## Directions for this task:
Determine the count of lines in the data below that include the word "Sort", and give nothing besides it.

## Supplied entries:
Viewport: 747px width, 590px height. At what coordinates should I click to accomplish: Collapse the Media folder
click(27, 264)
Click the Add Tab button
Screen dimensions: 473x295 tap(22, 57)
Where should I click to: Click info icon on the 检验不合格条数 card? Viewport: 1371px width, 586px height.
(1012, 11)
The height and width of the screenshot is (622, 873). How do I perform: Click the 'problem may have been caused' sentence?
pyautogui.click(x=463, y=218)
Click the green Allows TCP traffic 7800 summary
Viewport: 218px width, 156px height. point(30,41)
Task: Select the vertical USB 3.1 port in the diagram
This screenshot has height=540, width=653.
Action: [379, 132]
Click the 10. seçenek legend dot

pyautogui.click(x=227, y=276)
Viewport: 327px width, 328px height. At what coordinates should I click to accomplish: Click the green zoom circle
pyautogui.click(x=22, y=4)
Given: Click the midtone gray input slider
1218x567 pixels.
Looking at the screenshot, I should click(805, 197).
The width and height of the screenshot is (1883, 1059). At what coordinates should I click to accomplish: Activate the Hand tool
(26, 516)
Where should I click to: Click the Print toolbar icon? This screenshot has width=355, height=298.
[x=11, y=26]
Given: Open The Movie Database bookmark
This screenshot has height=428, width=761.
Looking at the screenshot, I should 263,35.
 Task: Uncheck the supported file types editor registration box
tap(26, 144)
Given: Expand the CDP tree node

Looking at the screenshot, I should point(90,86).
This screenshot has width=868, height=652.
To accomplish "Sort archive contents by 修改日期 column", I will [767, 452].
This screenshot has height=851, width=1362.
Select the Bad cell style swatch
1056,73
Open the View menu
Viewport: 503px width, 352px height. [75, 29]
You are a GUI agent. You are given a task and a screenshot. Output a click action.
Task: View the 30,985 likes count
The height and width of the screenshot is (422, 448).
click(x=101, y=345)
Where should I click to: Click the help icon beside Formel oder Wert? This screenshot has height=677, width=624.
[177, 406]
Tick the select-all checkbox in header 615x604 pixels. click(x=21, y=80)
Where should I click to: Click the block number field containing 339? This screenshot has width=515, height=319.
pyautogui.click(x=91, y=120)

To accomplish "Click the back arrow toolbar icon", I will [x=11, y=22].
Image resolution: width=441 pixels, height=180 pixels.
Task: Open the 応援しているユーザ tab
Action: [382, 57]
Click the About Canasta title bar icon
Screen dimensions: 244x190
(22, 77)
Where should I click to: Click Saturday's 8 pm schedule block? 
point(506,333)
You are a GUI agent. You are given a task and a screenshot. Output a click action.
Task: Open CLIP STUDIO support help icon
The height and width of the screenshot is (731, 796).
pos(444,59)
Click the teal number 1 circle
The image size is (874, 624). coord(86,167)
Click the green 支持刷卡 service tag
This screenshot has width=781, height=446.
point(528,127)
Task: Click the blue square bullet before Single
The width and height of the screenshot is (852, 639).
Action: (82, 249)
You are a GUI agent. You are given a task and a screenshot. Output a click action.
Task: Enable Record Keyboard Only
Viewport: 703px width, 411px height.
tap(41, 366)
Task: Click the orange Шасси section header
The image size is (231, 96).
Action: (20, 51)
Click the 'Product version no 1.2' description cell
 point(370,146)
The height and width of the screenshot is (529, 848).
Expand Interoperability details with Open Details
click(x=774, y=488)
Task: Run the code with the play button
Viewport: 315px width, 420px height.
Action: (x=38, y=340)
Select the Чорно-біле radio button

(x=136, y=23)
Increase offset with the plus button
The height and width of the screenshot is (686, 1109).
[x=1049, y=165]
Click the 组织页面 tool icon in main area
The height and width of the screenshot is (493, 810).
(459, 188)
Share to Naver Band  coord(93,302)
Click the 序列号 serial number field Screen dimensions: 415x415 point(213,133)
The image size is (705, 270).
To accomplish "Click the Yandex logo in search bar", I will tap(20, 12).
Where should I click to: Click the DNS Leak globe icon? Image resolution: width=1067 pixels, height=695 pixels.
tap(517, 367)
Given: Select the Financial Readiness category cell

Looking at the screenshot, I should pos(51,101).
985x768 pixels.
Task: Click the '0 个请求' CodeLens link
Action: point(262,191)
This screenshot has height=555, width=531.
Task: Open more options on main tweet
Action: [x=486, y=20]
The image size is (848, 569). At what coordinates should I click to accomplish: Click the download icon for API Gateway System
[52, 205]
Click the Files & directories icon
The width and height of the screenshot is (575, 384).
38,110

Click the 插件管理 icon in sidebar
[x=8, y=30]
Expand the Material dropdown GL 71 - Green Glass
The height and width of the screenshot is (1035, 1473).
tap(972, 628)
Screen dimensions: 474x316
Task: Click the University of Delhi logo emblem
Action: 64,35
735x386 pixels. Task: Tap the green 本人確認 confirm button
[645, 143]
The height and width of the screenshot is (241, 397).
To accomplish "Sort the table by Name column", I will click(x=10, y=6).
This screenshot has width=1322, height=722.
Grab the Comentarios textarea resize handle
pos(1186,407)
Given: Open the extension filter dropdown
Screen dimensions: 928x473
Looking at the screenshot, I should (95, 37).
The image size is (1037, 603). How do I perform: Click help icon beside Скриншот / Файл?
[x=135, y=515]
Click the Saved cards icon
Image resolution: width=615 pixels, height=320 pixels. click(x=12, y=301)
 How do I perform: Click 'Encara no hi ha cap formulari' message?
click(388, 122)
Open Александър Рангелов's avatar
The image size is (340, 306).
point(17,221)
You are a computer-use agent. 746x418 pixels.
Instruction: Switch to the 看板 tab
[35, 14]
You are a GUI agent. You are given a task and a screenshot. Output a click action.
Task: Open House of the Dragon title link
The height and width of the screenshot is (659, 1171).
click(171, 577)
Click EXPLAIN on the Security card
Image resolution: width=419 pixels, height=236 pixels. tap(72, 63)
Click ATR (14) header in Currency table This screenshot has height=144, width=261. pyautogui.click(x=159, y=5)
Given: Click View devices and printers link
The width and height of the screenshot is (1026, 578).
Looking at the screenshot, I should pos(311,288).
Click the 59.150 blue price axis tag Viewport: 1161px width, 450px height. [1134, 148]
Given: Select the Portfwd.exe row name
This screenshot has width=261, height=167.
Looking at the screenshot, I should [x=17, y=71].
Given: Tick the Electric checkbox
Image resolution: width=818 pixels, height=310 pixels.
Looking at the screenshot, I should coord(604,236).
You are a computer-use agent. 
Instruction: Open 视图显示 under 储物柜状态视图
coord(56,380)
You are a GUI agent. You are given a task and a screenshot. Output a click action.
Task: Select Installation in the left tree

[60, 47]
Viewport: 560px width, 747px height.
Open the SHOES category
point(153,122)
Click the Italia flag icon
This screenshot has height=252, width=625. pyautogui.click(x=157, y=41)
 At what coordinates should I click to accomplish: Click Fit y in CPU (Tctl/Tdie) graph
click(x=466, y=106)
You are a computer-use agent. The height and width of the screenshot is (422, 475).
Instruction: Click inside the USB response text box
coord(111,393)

## Finished exercise:
2